Mr Williams: I do not think that
is a risk, it is an opportunity in lending terms. Obviously there
is the point we touched on earlier about making sure that investment
is soundly based. There is, however, the issue of the use of modern
manufacturing techniques which is central to that investment process.
Mr Heywood: One area where I think
there is a risk is in the Housing Corporation target to build
50% of its stock in 2004-06 using modern methods of construction.
That is not a risk because modern methods of construction are
good or bad per se; but we have got a situation where there
is a large unresolved issue with the previous generations of modern
methods; there are something over a million houses out there;
about 800 different designs, 300-400 of which are unmortgagable
due to defects of one sort or another; significant association
between previous generation of MMC and low demand; and, therefore,
as lenders we would very much like to see coming in with the commitment
to use modern methods (which is clearly sensible, there has to
be innovation and there should be innovation) proper standards,
possibly through certification which is something we have ourselves
been working on with the Building Research Establishment to ensure
that we do not repeat mistakes of the past. What we want to see
is the next generation being successful. Houses that in 30, 40
and 50 years people will want to live in. The lender interest,
in that sense, very much ties in with the consumer, because the
lender's ultimate interest is: "Will this property stand
as security for a mortgage loan of up to 30 years?" meaning,
in effect, "Is it going to last for 60?" That is very
much a consumer perspective.
Q198 Mr Clelland: What should be the
Housing Corporation's role be in ensuring that quality is maintained?
Mr Heywood: We feel the Housing
Corporation could have and could still take a stronger view in
terms of working with housing associations to make sure they have
looked at issues such as longevity, whole life cost, repairability,
adaptabilitycan this building actually be adapted over
the course of its life to meet changing requirementsinsurability,
another major issue. It could also have and it could still work
with external bodies such as the BRE, to make sure there is certification
which addresses those particular issues that relate to modern
methods, which do tend to be longevity, long-term demand, repairability
and whole-life cost.
Q199 Mr O'Brien: The Housing Corporation
is now beginning to target their funds towards larger associations.
Will that bring value for money and an improved service for tenants?

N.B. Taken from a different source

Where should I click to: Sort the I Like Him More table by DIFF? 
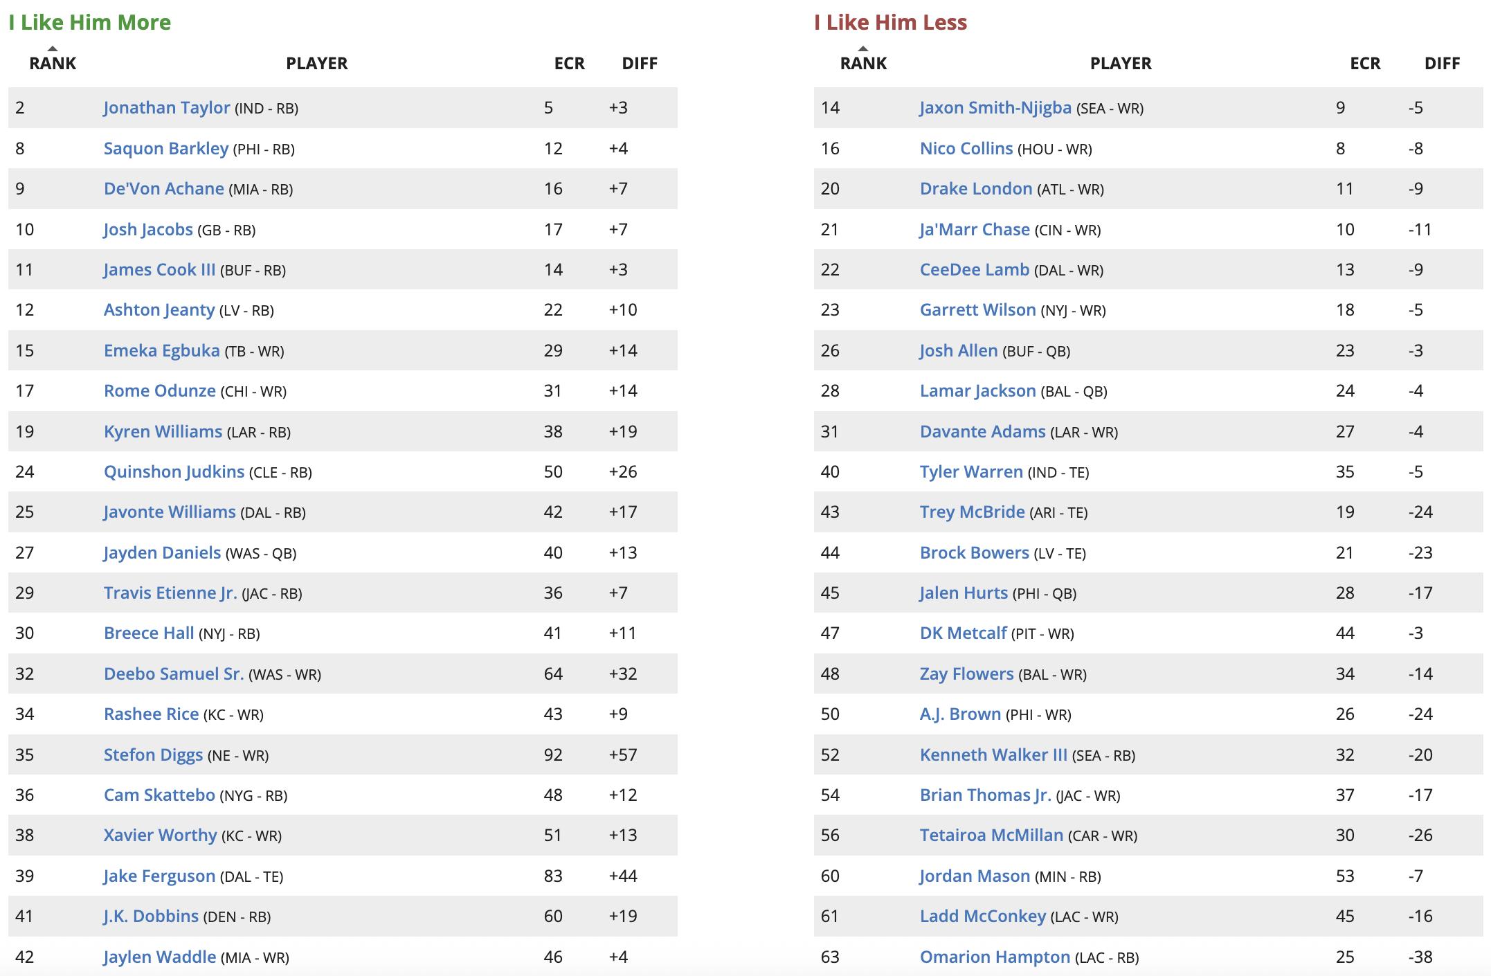(639, 64)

Mr Ashby: The Housing Corporation
has for most of its investment life invited proposals for bids
for grant from housing associations. It has been a very competitive
environment and it continues to be so. The issue of whether doing
that on a larger scale with a smaller number of partners will
actually produce significant economies of scale actually is unproven:
it may; it may not. There is still evidence that a lot of the
smaller schemes are amongst the most competitive.